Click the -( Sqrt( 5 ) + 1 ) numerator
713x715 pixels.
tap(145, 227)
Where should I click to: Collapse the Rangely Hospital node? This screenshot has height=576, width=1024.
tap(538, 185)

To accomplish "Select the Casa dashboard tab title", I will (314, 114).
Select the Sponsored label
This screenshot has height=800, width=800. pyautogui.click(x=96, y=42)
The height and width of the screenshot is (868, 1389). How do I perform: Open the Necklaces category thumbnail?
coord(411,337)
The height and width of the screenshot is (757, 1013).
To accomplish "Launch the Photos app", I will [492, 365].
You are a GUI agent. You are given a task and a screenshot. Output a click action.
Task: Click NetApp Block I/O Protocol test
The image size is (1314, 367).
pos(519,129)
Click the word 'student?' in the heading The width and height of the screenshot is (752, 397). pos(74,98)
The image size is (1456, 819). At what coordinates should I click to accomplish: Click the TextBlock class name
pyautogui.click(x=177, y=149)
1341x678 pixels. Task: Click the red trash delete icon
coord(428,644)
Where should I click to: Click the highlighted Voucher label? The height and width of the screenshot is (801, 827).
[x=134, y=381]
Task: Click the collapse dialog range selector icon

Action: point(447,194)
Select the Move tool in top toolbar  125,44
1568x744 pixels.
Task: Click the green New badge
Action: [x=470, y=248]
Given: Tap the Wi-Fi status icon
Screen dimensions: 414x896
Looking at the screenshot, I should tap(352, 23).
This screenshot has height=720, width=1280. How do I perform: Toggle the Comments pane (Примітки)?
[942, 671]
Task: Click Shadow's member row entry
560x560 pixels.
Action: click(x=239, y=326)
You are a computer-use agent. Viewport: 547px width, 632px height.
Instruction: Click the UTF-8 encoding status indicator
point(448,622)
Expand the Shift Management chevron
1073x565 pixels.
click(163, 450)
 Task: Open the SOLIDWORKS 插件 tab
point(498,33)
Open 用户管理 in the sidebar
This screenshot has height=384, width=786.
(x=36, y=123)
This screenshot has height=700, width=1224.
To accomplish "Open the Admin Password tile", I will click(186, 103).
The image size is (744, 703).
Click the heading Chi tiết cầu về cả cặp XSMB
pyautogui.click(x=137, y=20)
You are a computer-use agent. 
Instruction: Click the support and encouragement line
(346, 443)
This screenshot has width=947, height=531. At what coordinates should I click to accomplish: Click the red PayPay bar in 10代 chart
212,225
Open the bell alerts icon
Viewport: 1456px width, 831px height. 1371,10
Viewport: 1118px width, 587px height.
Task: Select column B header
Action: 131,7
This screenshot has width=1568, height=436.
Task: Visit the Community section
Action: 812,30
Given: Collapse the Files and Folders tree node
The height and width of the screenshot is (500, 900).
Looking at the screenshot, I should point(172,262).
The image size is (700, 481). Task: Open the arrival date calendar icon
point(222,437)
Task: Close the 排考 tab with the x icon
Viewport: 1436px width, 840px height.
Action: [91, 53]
☆ ☆ ☆ ☆ ☆ ☆ ☆
Problem requirements:
Can you reproduce the data from the line containing "1341x678 pixels. Task: Click" through the line containing "will click(186, 103).", substituting "Bluetooth" for "Wi-Fi" and leaving everything else unchanged?

Expected output:
1341x678 pixels. Task: Click the red trash delete icon
coord(428,644)
Where should I click to: Click the highlighted Voucher label? The height and width of the screenshot is (801, 827).
[x=134, y=381]
Task: Click the collapse dialog range selector icon

Action: point(447,194)
Select the Move tool in top toolbar  125,44
1568x744 pixels.
Task: Click the green New badge
Action: [x=470, y=248]
Given: Tap the Bluetooth status icon
Screen dimensions: 414x896
Looking at the screenshot, I should tap(352, 23).
This screenshot has height=720, width=1280. How do I perform: Toggle the Comments pane (Примітки)?
[942, 671]
Task: Click Shadow's member row entry
560x560 pixels.
Action: click(x=239, y=326)
You are a computer-use agent. Viewport: 547px width, 632px height.
Instruction: Click the UTF-8 encoding status indicator
point(448,622)
Expand the Shift Management chevron
1073x565 pixels.
click(163, 450)
 Task: Open the SOLIDWORKS 插件 tab
point(498,33)
Open 用户管理 in the sidebar
This screenshot has height=384, width=786.
(x=36, y=123)
This screenshot has height=700, width=1224.
To accomplish "Open the Admin Password tile", I will click(186, 103).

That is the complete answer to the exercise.